*** Source material Section Begins ***

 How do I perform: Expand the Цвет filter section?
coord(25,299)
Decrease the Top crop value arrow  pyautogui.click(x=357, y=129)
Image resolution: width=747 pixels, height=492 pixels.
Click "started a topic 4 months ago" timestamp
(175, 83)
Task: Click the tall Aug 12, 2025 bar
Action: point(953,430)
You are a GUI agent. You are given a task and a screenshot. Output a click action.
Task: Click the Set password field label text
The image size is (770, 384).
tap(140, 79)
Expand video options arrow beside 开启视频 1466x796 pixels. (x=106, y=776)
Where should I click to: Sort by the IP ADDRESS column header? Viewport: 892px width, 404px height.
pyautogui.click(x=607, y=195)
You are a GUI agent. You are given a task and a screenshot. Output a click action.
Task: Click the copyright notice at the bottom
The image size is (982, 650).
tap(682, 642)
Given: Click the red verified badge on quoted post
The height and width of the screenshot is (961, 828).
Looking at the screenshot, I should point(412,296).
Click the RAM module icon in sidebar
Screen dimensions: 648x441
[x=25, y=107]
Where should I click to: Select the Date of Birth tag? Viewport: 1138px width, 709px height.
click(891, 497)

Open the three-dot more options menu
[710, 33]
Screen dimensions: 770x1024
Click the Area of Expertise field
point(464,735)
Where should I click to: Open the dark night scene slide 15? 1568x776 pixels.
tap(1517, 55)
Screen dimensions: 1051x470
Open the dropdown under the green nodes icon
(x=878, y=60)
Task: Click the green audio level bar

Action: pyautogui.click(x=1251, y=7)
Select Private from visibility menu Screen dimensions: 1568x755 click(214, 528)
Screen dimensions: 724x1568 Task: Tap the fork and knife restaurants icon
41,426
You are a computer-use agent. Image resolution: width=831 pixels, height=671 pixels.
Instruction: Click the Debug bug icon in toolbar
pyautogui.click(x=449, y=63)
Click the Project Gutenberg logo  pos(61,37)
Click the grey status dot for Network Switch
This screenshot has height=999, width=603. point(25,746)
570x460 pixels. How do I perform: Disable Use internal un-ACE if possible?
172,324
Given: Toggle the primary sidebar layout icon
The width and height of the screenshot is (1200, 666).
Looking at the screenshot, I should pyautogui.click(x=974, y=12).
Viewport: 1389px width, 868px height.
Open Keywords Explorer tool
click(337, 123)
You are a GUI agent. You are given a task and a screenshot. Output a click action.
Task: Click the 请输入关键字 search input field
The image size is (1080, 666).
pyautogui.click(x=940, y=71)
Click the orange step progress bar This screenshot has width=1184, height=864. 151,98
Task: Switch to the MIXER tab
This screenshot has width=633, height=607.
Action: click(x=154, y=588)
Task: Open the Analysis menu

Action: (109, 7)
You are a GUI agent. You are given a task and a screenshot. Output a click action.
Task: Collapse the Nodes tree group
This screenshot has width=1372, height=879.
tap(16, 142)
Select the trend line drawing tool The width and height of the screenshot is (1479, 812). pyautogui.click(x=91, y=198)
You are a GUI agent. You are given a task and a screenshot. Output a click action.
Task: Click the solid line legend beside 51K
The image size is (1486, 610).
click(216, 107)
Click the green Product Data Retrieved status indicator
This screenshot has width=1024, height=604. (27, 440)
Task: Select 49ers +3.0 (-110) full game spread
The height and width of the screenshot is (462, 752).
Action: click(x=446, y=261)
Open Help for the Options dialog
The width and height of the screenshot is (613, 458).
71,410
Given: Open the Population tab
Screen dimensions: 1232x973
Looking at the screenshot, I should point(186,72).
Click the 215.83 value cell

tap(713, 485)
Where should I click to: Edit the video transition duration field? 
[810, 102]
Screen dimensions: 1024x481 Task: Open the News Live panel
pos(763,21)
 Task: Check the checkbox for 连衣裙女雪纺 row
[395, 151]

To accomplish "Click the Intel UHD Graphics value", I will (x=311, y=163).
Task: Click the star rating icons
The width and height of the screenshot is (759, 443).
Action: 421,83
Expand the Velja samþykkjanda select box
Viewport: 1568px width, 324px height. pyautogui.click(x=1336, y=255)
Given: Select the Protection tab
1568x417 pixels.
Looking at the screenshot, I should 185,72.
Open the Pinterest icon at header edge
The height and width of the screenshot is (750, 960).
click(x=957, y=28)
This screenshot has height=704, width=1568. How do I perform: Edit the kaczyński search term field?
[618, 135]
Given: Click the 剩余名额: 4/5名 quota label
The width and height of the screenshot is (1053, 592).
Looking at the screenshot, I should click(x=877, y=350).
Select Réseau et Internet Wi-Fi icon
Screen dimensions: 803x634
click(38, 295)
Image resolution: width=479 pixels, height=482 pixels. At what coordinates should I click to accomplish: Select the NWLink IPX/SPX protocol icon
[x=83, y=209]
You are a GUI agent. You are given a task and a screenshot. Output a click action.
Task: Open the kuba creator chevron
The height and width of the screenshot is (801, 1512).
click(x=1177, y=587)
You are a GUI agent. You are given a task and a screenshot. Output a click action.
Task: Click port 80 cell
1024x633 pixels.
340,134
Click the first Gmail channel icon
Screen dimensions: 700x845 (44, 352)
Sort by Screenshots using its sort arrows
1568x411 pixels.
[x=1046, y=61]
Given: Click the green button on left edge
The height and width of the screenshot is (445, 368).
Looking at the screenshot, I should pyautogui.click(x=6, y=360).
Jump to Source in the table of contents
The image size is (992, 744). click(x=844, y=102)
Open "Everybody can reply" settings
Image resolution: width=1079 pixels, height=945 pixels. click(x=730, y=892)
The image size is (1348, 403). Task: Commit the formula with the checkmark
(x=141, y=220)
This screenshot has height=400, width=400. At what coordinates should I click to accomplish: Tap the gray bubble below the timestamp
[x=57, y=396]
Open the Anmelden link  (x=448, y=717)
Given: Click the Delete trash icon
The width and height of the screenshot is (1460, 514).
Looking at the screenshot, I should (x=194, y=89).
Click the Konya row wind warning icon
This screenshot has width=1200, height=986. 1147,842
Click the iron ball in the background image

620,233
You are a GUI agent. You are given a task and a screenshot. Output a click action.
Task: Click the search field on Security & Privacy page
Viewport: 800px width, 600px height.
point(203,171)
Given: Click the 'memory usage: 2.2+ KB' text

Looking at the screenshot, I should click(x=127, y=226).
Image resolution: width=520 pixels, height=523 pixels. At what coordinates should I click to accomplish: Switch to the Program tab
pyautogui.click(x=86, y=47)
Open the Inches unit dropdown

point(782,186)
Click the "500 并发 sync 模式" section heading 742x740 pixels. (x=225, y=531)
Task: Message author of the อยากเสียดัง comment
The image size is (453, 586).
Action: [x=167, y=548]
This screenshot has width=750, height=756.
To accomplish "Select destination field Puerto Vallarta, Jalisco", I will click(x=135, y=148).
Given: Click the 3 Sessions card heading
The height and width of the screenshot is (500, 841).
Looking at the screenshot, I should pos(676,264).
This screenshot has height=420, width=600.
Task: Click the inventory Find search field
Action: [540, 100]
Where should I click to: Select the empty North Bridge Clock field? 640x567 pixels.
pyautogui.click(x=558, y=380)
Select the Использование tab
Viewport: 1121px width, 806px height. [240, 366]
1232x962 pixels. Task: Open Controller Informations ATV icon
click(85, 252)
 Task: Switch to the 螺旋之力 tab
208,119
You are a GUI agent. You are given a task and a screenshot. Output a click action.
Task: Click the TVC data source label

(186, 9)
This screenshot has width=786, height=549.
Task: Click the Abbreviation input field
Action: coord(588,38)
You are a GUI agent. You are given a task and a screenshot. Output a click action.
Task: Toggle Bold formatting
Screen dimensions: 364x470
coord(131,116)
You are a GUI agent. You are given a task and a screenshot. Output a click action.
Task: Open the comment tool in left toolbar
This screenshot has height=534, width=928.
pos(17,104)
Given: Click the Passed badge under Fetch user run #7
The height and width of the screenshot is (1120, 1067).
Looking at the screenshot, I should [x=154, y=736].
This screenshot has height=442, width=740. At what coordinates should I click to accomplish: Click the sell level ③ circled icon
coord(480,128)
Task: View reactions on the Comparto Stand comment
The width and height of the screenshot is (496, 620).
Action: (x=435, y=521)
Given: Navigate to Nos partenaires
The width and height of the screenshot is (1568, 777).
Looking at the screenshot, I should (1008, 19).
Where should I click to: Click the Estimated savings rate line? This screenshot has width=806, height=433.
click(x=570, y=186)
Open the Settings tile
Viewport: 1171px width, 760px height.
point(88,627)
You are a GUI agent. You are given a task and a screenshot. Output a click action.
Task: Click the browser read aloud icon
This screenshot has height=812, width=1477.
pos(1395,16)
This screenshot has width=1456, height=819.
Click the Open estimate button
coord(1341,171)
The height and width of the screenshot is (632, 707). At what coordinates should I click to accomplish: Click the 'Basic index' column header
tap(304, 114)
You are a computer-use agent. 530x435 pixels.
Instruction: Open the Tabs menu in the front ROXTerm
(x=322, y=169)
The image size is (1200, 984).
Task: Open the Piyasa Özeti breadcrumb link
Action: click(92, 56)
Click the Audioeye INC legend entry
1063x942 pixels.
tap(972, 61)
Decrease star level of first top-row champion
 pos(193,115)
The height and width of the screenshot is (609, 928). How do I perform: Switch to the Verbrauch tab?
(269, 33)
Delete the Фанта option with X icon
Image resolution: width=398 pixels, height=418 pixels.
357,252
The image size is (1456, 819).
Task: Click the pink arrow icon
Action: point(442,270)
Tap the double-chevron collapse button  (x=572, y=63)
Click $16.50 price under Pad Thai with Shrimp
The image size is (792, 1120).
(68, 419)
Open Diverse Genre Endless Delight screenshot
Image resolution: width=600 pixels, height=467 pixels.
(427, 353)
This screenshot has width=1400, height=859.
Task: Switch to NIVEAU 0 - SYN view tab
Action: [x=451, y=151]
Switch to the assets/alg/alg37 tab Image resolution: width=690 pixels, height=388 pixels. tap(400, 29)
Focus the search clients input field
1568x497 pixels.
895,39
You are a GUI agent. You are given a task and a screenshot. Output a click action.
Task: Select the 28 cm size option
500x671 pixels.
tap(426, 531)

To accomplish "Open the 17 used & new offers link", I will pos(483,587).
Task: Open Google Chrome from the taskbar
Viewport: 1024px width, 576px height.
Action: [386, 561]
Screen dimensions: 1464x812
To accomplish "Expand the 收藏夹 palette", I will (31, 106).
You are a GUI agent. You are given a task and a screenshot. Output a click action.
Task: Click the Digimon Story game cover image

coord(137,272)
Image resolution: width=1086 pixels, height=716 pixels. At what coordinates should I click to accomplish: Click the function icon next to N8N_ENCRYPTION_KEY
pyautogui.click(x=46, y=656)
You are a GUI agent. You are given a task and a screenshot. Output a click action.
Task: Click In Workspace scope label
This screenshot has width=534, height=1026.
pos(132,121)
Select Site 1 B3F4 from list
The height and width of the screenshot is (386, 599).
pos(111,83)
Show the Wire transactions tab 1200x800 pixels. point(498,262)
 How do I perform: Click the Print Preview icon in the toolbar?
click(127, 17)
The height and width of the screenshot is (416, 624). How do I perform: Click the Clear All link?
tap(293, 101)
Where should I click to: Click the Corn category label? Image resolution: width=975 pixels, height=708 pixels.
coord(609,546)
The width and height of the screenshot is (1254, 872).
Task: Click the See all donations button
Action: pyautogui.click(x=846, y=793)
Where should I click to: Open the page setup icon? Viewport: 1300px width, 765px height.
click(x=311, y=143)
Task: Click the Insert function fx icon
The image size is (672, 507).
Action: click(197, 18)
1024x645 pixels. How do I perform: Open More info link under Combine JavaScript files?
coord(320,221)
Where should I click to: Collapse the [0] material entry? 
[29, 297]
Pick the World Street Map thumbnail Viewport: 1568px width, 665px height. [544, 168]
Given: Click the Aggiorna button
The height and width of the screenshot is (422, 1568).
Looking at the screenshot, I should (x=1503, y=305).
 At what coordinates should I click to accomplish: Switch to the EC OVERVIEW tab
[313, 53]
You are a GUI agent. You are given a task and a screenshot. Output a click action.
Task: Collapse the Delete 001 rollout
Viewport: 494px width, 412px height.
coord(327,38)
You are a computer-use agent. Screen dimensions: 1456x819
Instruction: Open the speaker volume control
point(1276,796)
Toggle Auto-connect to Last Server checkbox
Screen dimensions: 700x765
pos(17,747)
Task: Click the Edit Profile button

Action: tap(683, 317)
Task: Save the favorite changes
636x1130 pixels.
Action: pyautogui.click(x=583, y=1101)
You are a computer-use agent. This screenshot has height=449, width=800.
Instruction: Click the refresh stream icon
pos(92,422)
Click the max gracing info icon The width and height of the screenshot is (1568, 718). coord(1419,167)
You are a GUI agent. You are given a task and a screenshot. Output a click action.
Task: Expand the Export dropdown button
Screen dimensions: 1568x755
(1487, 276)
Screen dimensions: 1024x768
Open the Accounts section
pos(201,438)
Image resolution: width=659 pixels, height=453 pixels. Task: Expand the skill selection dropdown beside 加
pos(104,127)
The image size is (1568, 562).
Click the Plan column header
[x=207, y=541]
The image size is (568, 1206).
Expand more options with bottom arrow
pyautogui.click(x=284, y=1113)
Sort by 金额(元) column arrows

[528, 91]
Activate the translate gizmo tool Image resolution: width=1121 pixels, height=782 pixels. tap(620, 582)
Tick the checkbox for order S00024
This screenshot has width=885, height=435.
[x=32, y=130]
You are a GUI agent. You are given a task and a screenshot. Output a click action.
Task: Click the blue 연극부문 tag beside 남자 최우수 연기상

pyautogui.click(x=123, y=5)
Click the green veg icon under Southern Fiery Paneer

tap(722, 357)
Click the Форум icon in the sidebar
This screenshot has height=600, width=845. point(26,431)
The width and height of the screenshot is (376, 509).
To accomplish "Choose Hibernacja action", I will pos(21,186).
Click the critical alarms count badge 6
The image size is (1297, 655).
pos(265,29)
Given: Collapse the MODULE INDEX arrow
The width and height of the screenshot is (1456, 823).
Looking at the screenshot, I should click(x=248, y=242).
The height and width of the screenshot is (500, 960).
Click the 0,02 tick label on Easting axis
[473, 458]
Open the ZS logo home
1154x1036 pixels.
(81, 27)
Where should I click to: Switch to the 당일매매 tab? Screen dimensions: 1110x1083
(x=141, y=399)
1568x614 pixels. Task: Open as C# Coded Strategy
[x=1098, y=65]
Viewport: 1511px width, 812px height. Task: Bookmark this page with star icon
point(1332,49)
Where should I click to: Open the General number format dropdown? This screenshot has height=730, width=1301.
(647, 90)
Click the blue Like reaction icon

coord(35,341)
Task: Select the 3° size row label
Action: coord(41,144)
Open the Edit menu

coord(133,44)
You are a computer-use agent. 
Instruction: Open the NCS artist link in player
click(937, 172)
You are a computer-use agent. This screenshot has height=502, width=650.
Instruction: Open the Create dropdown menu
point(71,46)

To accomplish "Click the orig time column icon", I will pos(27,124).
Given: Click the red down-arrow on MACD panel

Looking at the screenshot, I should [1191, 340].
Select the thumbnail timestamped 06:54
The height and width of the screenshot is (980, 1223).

*** Source material Section Ends ***

# Exercise aim
If a line above includes the word "will", count it; then give the final number by itself.

# Your response
6